(Your goal)
The line with "388x336 pixels." marks the start; please set it down along with all later lines through the end of the material, exactly, leaving out pictures.

(Supplied material)
• • • •

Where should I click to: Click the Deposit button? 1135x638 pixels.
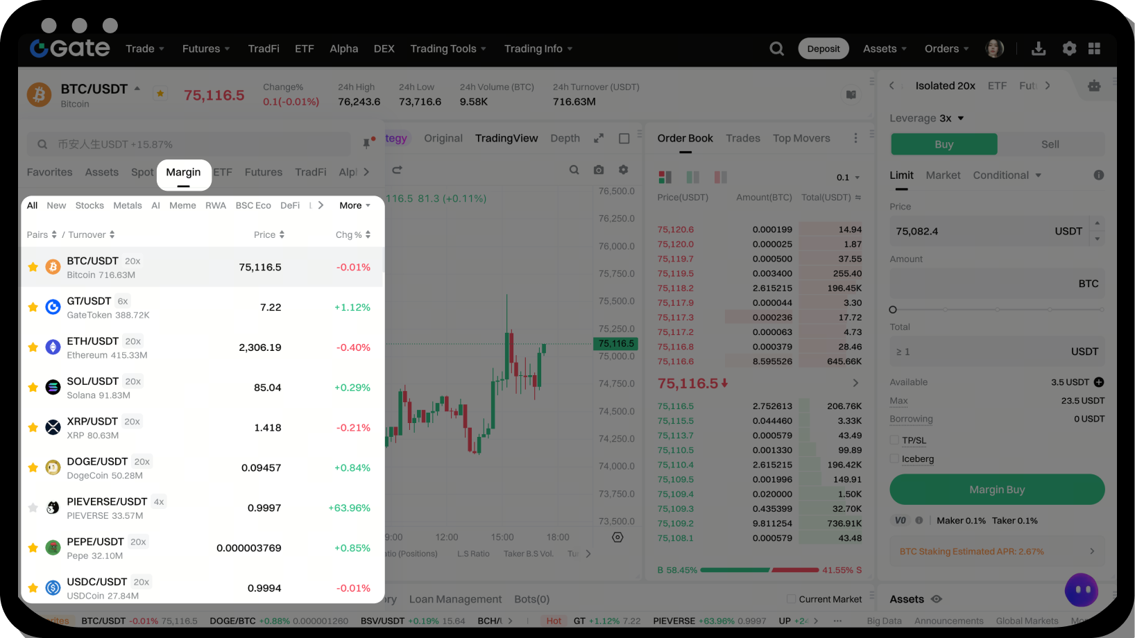click(823, 49)
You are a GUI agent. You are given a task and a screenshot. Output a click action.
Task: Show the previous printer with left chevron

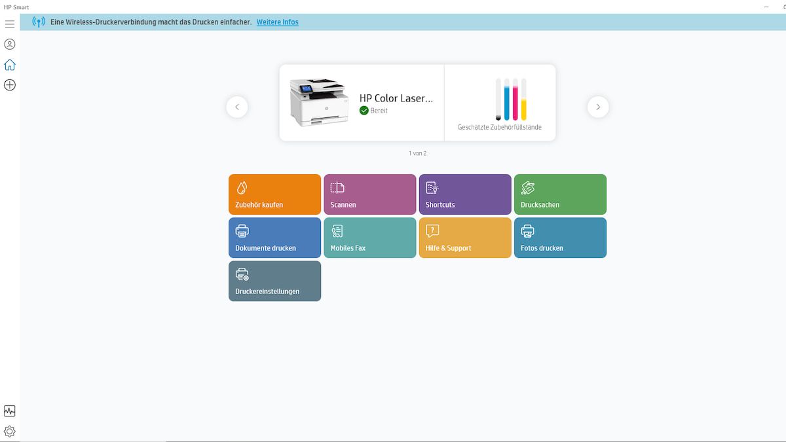tap(237, 107)
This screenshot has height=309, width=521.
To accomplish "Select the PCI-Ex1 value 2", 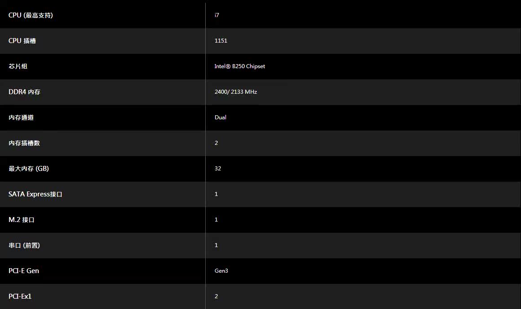I will point(216,296).
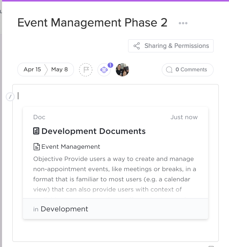Click the Sharing & Permissions button
Viewport: 229px width, 247px height.
click(x=171, y=46)
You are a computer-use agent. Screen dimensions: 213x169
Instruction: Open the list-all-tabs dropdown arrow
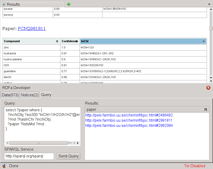coord(209,4)
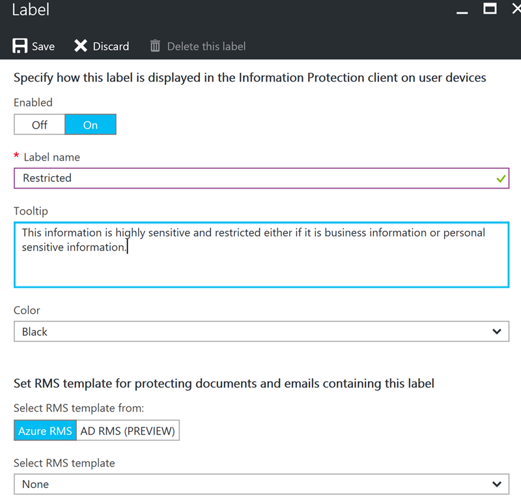Click the Discard X icon
521x501 pixels.
(81, 46)
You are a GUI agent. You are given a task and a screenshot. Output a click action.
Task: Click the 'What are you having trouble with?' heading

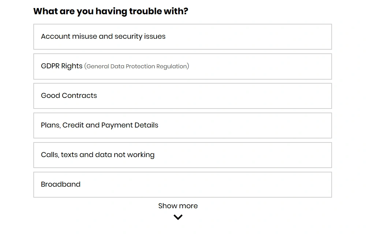pyautogui.click(x=111, y=11)
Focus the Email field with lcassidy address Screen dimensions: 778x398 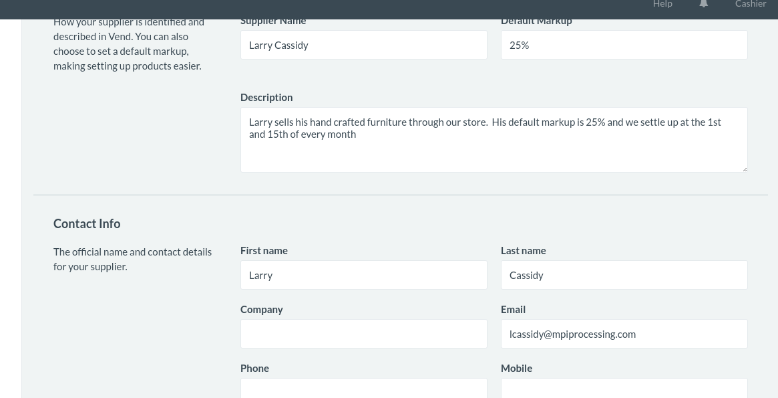[x=624, y=334]
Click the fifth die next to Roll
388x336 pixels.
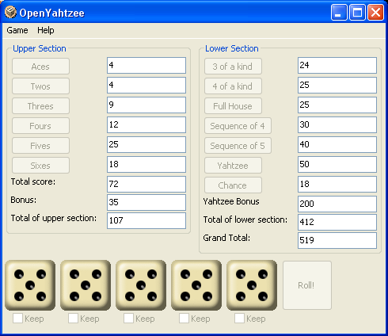point(252,285)
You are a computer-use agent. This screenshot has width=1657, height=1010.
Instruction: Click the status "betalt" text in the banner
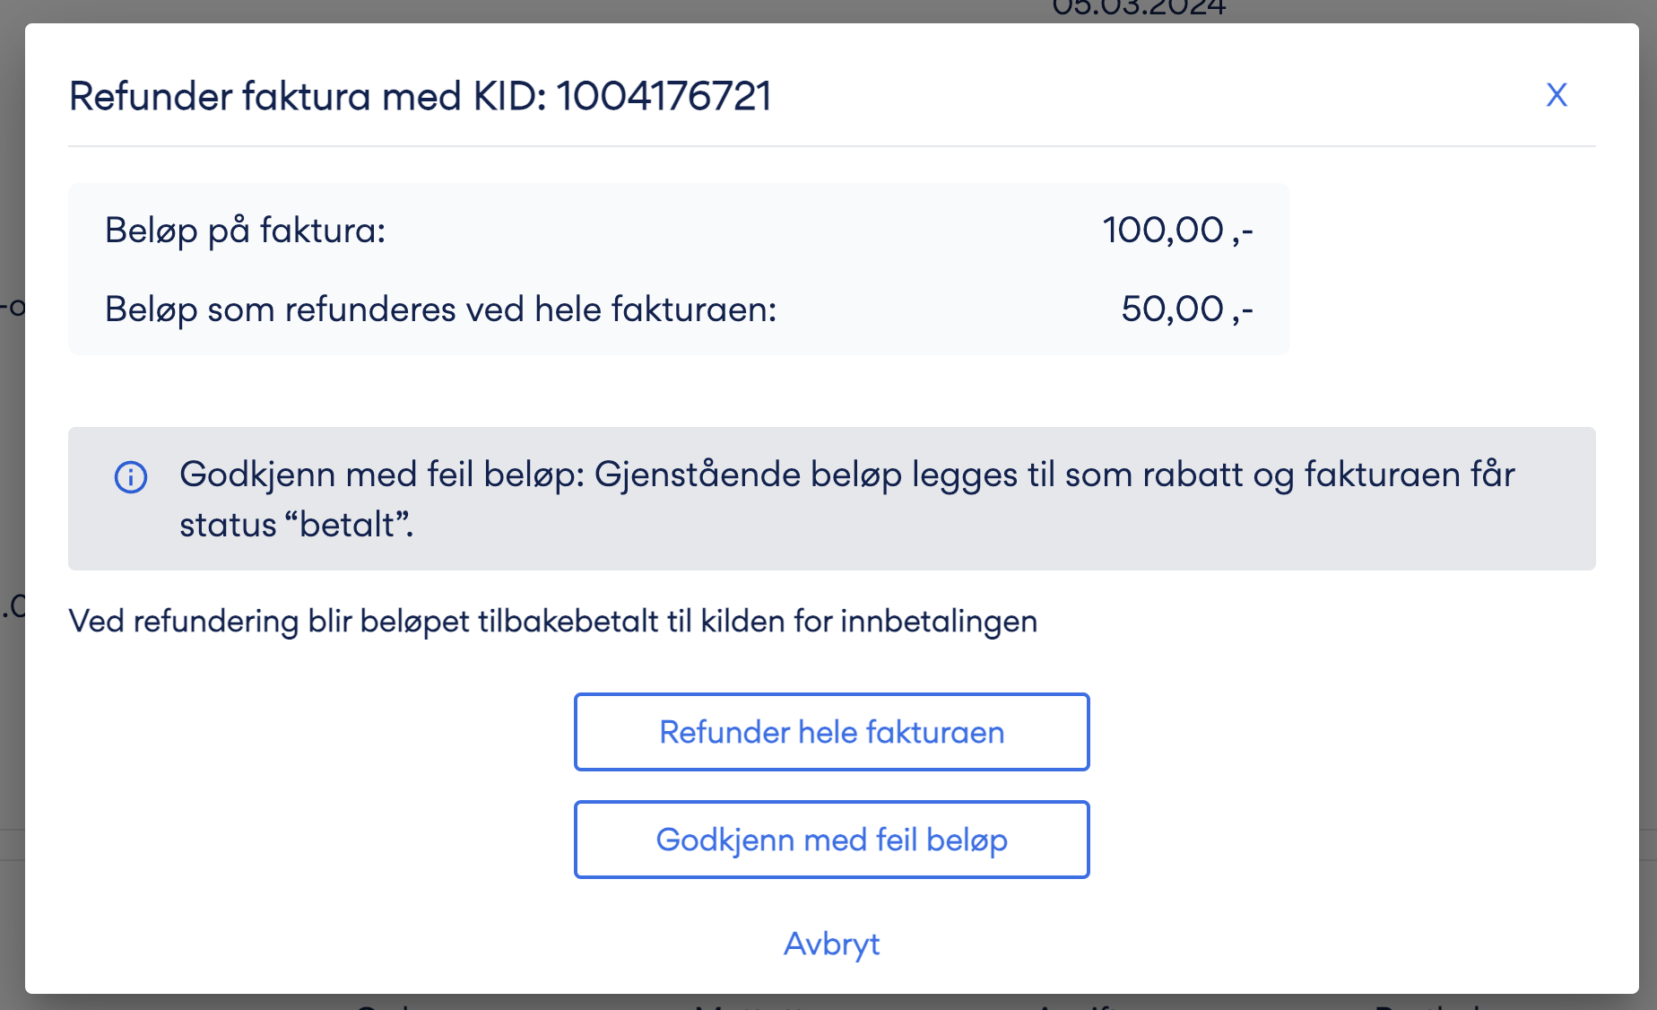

• • • •

(Task result)
388x336 pixels.
point(252,285)
You are a computer-use agent. This screenshot has width=1657, height=1010.
Instruction: Click the status "betalt" text in the banner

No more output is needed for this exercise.